Karen Guth’s complex and thoughtful analysis of tainted legacies builds on her previous exploration of a question, in a 2015 article for the Journal of the Society of Christian Ethics, that has disturbed the field of Christian ethics: what do we do with the tainted legacy of influential Christian ethicist and serial sexual predator John Howard Yoder?
In The Ethics of Tainted Legacies: Human Flourishing after Traumatic Pasts, Guth draws on four cases to explore the problem of tainted legacies—responses to sexual abuse highlighted in the “me too” movement; the controversy over confederate monuments; responses to the legacy of slavery in colleges and universities; and the struggle within the field of Christian ethics and the Mennonite community to deal appropriately with the legacy of John Howard Yoder. Guth uses these four cases to analyze the problem of tainted legacies, which, as she rightly notes, is “a distinct moral problem not yet theorized in philosophical or religious ethics” (26).
Guth offers a careful account of the problem of tainted legacies drawing on literature around psychological trauma and then develops a remarkably helpful typology of ways to approach tainted legacies that is relevant not only in the field of Christian ethics, but also (perhaps even more so) in the larger culture. Deniers “reject the problem outright” or minimize its importance (64).
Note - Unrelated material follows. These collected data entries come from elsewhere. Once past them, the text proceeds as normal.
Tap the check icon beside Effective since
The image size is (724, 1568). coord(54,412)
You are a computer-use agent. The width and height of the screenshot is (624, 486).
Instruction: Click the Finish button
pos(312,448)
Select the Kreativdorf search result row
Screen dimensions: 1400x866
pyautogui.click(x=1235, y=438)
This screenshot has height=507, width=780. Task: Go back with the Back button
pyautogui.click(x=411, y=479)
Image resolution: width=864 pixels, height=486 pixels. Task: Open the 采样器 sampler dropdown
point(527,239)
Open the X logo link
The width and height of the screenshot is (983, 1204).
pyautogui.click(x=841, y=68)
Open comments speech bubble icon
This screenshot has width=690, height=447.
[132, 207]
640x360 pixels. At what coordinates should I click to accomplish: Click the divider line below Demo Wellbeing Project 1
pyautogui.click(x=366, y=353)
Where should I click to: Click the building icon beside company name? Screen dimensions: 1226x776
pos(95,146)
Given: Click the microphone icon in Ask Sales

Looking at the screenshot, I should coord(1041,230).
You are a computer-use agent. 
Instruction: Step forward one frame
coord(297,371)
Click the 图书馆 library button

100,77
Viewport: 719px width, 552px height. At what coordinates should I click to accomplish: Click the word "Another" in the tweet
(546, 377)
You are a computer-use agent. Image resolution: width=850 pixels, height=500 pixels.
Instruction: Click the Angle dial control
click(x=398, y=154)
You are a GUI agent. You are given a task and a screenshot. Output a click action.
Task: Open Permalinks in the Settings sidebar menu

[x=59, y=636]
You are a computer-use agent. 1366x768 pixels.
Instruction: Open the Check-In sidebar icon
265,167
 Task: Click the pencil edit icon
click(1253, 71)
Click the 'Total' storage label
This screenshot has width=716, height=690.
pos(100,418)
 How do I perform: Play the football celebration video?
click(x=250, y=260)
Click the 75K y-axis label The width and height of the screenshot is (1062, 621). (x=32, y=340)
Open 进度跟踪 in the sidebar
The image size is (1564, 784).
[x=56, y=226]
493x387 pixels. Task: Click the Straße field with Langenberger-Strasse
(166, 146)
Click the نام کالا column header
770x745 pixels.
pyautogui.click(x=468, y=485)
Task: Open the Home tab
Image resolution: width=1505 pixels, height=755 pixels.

Separationists attempt to avoid the problem by “positing a neat distinction between the violation and its instigator,” allowing them to reject the acts of perpetrators while continuing to draw on their work (67). Abolitionists reject the separationists’ distinction and want to reject both the perpetrator and the work (69). Revisionists also dismiss the separationists’ distinction between the perpetrator and the work, but instead of an outright rejection, they call for a renewed examination of the person and work to find new insights—considering, for example, whether Yoder’s theology is somehow linked with his predation (75). Redeemers “seek to witness the atrocity, acknowledge mistakes of the past, and issue hope for a better future” (79).
Finally, Guth delineates her preferred type, the Reformer, who attempts to bring together the gifts of some of the previous models and move beyond them in several ways, all while seeking to transform the larger social and institutional realities that made possible and supported the original infractions. Guth acknowledges that a typology “inevitably oversimplifies complex positions,” and she seeks to minimize this problem by outlining the complexity of each category and their overlap with other categories (62).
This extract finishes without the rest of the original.